Article Text


  1. B L Skelly,
  2. A K Neill
  1. Department of General Surgery, Daisy Hill Hospital Newry, Northern Ireland


Introduction Inguinal hernia often presents as an emergency with obstruction and subsequent strangulation. We report an interesting case where an inguino-scrotal sliding type hernia contained the hepatic flexure as its lead point, resulting in acute colonic obstruction and caecal wall perforation.

Aims/Background A 63-year-old gentleman admitted with abdominal distension and vomiting had a large, tense irreducible inguino-scrotal hernia on the right side which was non-tender, with concomitant tenderness in the left iliac fossa. Radiographic findings were of acute colonic distension.

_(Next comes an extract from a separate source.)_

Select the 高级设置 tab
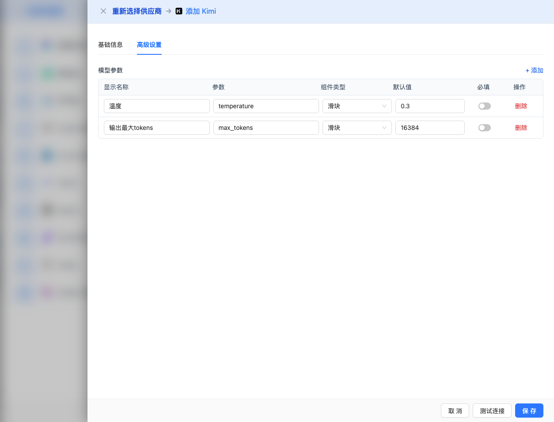Viewport: 554px width, 422px height. point(149,45)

Method At laparotomy the hepatic flexure on an abnormally long mesentery, formed the lead point of an inguino-scrotal hernia bringing with it the greater omentum, distal ascending and proximal transverse colon. The dilated caecum was found in the left iliac fossa, within its wall an ischaemic serosal tear and a single ‘pistol shot’ perforation laterally, with surrounding faecal contamination. A right hemicolectomy with side-to-side stapled anastomosis was performed an the patient made an uncomplicated recovery.

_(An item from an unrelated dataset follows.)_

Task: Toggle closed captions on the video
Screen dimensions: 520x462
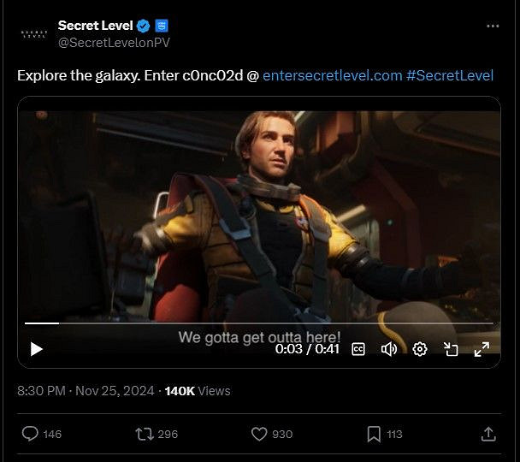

Results This is an extremely rare variant of the complete inguino-scrotal sliding type hernia. A detailed anatomical sketch of the encountered pathology is included, with correlation to the plain radiographic imaging.

Conclusion Acute presentation of an inguinal hernia with intestinal obstruction requires emergency surgery with a mid-line laparotomy incision most appropriate. When confronted with a patient who has colonic obstruction and abdominal tenderness, proceeding to emergency laparotomy is prudent.